Будто на Федотову беду, во время прогулки у пруда управитель услышал пенье Федотовой жены — Аграфены. Полощет Аграфена белье, а сама поет-разливается, будто с птицами спор ведет: кто лучше поет. Удивился барин, аж руками развел. Подошел поближе. Спросил Аграфену: чья она, где живет.
А дня через два за ней послали нарочитого. Аграфену в господский дом потребовали. Немного же дней спустя совсем забрали. Хористкой сделали.
В три ручья плакала баба. Валялась в барских ногах. Ничего не помогло. Сгубили бабу так ни за что, ни про что.

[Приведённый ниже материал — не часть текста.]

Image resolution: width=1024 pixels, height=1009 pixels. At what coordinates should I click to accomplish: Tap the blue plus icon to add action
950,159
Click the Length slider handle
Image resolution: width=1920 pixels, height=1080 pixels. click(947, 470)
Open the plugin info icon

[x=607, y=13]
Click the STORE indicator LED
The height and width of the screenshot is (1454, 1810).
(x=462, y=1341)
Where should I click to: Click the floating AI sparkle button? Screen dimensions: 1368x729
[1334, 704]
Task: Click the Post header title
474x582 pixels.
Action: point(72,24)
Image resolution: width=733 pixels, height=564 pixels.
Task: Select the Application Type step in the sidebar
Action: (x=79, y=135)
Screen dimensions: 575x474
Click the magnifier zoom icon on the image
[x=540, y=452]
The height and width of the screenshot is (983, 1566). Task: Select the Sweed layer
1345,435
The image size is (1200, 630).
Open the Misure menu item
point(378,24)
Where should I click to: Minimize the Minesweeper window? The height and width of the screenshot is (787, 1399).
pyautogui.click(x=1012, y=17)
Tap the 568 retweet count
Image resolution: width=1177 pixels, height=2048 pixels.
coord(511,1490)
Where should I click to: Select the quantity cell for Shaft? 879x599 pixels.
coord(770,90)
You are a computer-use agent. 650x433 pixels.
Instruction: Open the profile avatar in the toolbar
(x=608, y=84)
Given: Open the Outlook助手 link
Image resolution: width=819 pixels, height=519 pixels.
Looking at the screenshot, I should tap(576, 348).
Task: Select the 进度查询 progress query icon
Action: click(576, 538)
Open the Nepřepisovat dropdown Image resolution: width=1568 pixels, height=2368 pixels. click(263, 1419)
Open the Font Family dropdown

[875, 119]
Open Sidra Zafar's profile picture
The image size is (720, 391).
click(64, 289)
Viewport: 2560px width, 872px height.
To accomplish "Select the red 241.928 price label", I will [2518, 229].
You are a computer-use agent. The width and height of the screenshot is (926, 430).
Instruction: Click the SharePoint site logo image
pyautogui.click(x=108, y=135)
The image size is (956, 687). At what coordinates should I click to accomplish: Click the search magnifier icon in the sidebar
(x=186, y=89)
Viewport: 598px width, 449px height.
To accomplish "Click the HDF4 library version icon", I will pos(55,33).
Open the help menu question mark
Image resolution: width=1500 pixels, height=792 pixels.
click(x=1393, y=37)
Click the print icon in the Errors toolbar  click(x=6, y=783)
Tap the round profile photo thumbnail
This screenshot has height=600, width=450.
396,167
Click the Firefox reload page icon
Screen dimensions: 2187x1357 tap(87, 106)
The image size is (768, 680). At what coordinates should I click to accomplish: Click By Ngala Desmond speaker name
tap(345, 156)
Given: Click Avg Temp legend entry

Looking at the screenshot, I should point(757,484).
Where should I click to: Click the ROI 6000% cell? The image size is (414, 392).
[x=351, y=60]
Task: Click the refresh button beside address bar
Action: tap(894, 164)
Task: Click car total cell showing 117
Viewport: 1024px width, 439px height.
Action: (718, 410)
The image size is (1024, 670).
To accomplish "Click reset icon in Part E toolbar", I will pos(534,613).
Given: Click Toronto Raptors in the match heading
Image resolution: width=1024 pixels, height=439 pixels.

В ярко кумачовый сарафан нарядили, в бисером шитый убор голову обрядили, а сердце будто вынули. Стала сохнуть она, как осенняя трава в поле. Только и радости было у нее, когда на часок домой, как и всех, по праздничным дням отпускали. Прибежит домой она, припадет головой к сыну, бьется от горя, слезы рекой разливаются. Но как говорят: «Всех слез не выплакать, всех горестей не пережить». Не смогла вынести Аграфена разлуки с сыном и мужем и, когда ветер осенний в Урале песни запел, хмурое небо дождем плакать стало, она, как в старину говорили, богу представилась…
Угрюмо и молча Федот смерть жены переносил, зато часто на свежей могиле плакал Ефимка, так звали сына ее.